::: Exercise materials

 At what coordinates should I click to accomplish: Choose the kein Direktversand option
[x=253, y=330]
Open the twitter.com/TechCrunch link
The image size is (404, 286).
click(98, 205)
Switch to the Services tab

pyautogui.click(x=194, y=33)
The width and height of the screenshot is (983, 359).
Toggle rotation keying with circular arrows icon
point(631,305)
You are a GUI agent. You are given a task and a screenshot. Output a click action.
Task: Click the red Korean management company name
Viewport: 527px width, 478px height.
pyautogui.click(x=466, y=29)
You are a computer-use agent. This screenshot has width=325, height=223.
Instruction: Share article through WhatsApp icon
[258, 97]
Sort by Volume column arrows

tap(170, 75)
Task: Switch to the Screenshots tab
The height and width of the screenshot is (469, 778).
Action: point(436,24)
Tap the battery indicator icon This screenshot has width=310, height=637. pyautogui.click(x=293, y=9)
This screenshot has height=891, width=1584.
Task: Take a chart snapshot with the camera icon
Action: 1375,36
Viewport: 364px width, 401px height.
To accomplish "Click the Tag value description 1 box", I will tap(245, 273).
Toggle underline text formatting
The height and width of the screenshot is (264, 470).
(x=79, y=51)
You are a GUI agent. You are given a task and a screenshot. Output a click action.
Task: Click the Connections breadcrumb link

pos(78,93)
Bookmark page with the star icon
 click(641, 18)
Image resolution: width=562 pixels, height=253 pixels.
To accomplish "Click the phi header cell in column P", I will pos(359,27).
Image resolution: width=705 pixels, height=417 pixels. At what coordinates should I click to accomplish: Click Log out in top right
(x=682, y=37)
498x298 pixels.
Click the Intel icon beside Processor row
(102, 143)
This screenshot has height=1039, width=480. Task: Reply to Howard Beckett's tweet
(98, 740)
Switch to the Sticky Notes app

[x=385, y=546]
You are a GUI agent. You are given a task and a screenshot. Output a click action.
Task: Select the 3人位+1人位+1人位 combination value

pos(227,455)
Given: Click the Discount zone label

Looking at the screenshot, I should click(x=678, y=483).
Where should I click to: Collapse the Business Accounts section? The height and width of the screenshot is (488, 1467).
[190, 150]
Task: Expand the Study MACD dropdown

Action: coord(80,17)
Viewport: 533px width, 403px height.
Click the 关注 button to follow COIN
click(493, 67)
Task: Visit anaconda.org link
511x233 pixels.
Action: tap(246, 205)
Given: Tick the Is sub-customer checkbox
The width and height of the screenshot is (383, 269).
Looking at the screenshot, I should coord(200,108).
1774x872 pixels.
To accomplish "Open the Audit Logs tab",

::::::

## Exercise
Retype, exactly as written, each line from the one that has "The width and height of the screenshot is (383, 269)." to the bottom of the entries above, and include both of those lines.

## Task solution
The width and height of the screenshot is (383, 269).
Looking at the screenshot, I should coord(200,108).
1774x872 pixels.
To accomplish "Open the Audit Logs tab",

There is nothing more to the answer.